向量資料庫Chroma學習記錄

深度学习机器發表於2024-04-13

原文網址 : https://www.cnblogs.com/deeplearningmachine/p/18132593

一簡介

Chroma是一款AI開源向量資料庫，用於快速構建基於LLM的應用，支援Python和Javascript語言。具備輕量化、快速安裝等特點，可與Langchain、LlamaIndex等知名LLM框架組合使用。

二基本用法

1 安裝

安裝方式非常簡單，只需要一行命令

pip instakk chromadb

2 建立一個客戶端

import chromadb
chroma_client = chromadb.Client()

3 建立一個集合

這裡面的集合用於存放向量以及後設資料的資訊，可以理解為傳統資料庫的一張表

collection = chroma_client.create_collection(name="my_collection")

4 新增資料

集合中可以新增文字，元資訊，以及序號等資料。新增文字之後會呼叫預設的嵌入模型對文字進行向量化表示。
documents和ids為必需項，其他為可選項。（metadatas、embeddings、urls、data）

collection.add(
    documents=["This is a document", "This is another document"],
    metadatas=[{"source": "my_source"}, {"source": "my_source"}],
    ids=["id1", "id2"]
)

如果已經有文字的向量化表示，可以直接新增進embedding欄位。需要注意手動新增的向量的維度需要與初始化集合時用到的嵌入模型維度一致，否則會報錯。

collection.add(
    embeddings=[[1.2, 2.3, 4.5], [6.7, 8.2, 9.2]],
    documents=["This is a document", "This is another document"],
    metadatas=[{"source": "my_source"}, {"source": "my_source"}],
    ids=["id1", "id2"]
)

5 從集合中檢索

results = collection.query(
    query_texts=["This is a query document"],
    n_results=2
)

三進階用法

建立本地資料存放路徑

前面程式碼中建立的集合不會落到資料盤中，只用於快速搭建專案原型，程式退出即消失。如果想使集合可以重複利用，只需要稍微修改一下程式碼即可：

# Client改為PersistentClient
client = chromadb.PersistentClient(path="/path/to/save/to")

客戶端/服務端部署

實際專案一般不會只有客戶端程式碼，因此chroma也被設計成可以客戶端-服務端方式進行部署

服務端啟動命令：

# --path引數可以指定資料持久化路徑
# 預設開啟8000埠
chroma run --path /db_path

客戶端連線命令：

import chromadb
client = chromadb.HttpClient(host='localhost', port=8000)

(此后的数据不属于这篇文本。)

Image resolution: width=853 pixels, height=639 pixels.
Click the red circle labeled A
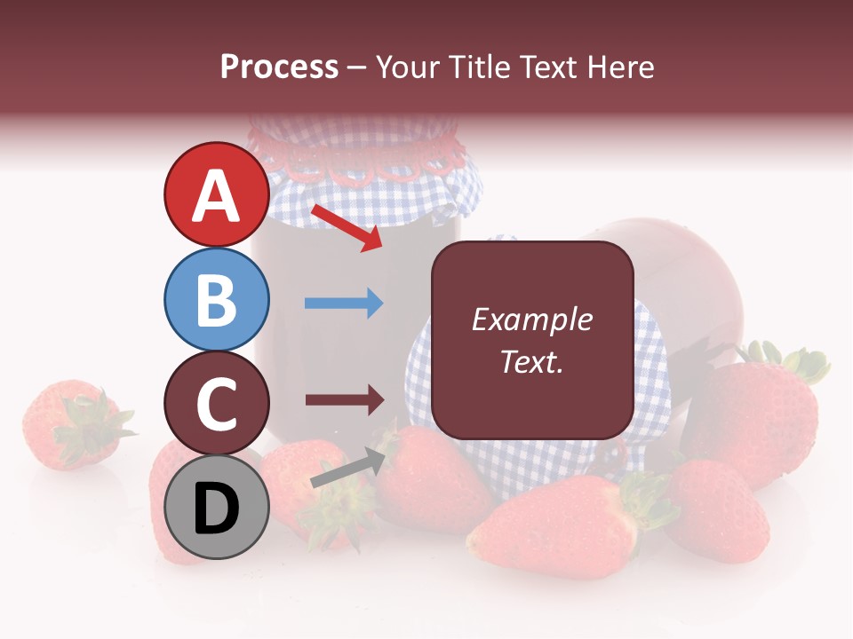pos(216,195)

如果你負責的專案只需要維護客戶端的資料，則可以安裝更加輕量化的客戶端chroma

pip install chromadb-client

在客戶端，連線方式同前面一樣。chromadb-client相比完整版減少很多依賴項，特別是不支援預設的embedding模型了，因此必須自定義embedding function對文字進行向量化表示。

建立或選擇已有的集合：

# 建立名稱為my_collection的集合，如果已經存在，則會報錯
collection = client.create_collection(name="my_collection", embedding_function=emb_fn)
# 獲取名稱為my_collection的集合，如果不存在，則會報錯
collection = client.get_collection(name="my_collection", embedding_function=emb_fn)
# 獲取名稱為my_collection的集合，如果不存在，則建立
collection = client.get_or_create_collection(name="my_collection", embedding_function=emb_fn)

探索集合

# 返回集合中的前10條記錄
collection.peek() 
# 返回集合的數量
collection.count() 
# 重新命名集合
collection.modify(name="new_name")

操作集合

增

集合的增用add來實現，前面已有，這裡不贅述

查

集合的查詢包含query和get兩個介面

# 可以用文字進行查詢，會呼叫模型對文字進行向量化表示，然後再查詢出相似的向量
collection.query(
    query_texts=["doc10", "thus spake zarathustra", ...],
    n_results=10,
    where={"metadata_field": "is_equal_to_this"},
    where_document={"$contains":"search_string"}
)

# 也可以用向量進行查詢
collection.query(
    query_embeddings=[[11.1, 12.1, 13.1],[1.1, 2.3, 3.2], ...],
    n_results=10,
    where={"metadata_field": "is_equal_to_this"},
    where_document={"$contains":"search_string"}
)

where和where_document分別對元資訊和文字進行過濾。這部分的過濾條件比較複雜，可以參考官方的說明文件。個人感覺有點多餘了，對於這種輕量化資料庫以及AI應用來說必要性不強。

collection.get(
    ids=["id1", "id2", "id3", ...],
    where={"style": "style1"},
    where_document={"$contains":"search_string"}
)

get更像是傳統意義上的select操作，同樣也支援where和where_document兩個過濾條件。

刪

集合的刪除操作透過指定ids實現，如果沒有指定ids，則會刪除滿足where的所有資料

collection.delete(
    ids=["id1", "id2", "id3",...],
    where={"chapter": "20"}
)

改

集合的修改也是透過指定id實現，如果id不存在，則會報錯。如果更新的內容是documents，則連同對應的embeddings都一併更新

collection.update(
    ids=["id1", "id2", "id3", ...],
    embeddings=[[1.1, 2.3, 3.2], [4.5, 6.9, 4.4], [1.1, 2.3, 3.2], ...],
    metadatas=[{"chapter": "3", "verse": "16"}, {"chapter": "3", "verse": "5"}, {"chapter": "29", "verse": "11"}, ...],
    documents=["doc1", "doc2", "doc3", ...],
)

自定義embedding函式

chroma支援多種向量化模型，除此之外還能自定義模型。下面是一個用text2vec模型來定義embedding function的例子：

from chromadb import Documents, EmbeddingFunction, Embeddings
from text2vec import SentenceModel

# 載入text2vec庫的向量化模型
model = SentenceModel('text2vec-chinese')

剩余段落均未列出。